[START]
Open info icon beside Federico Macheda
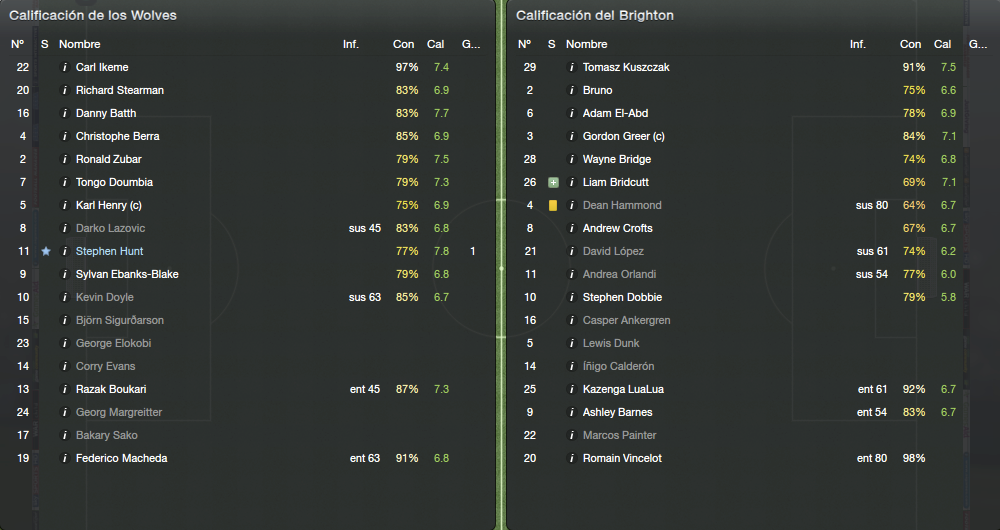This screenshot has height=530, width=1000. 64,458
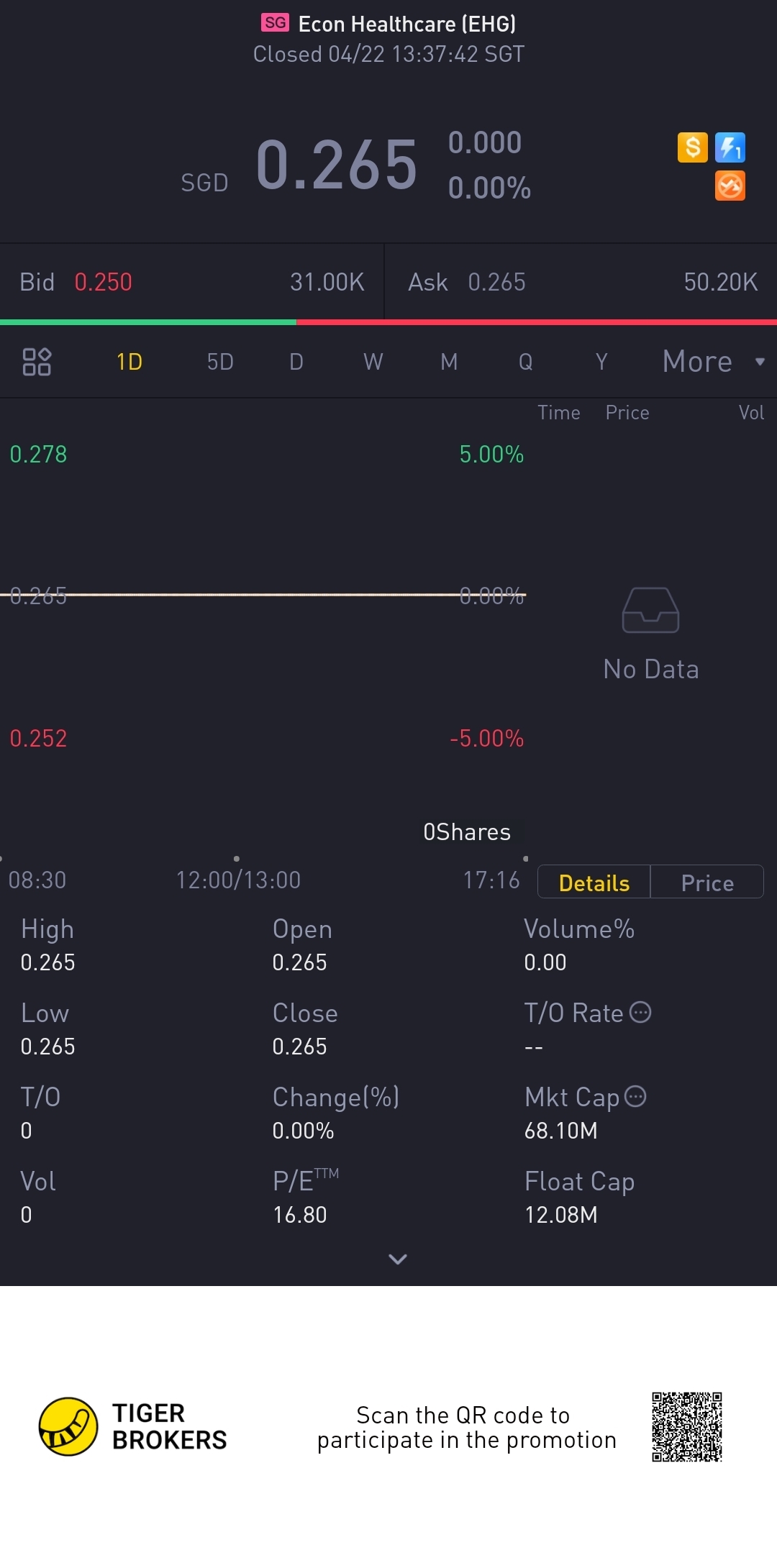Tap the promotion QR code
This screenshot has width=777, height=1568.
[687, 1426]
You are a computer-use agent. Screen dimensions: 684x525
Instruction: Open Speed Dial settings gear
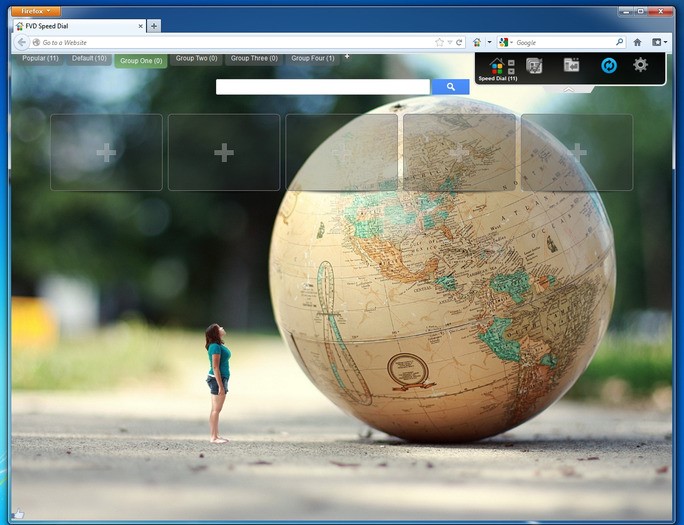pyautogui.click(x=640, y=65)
[END]
# TASK
Rewrite the data as a numbered list, starting with the line that contains "You are a computer-use" and going on through the end of the data. Skip blank lines and leave the pictures out.

# RESULT FOR THIS TASK
1. You are a computer-use agent. Screen dimensions: 684x525
2. Instruction: Open Speed Dial settings gear
3. pyautogui.click(x=640, y=65)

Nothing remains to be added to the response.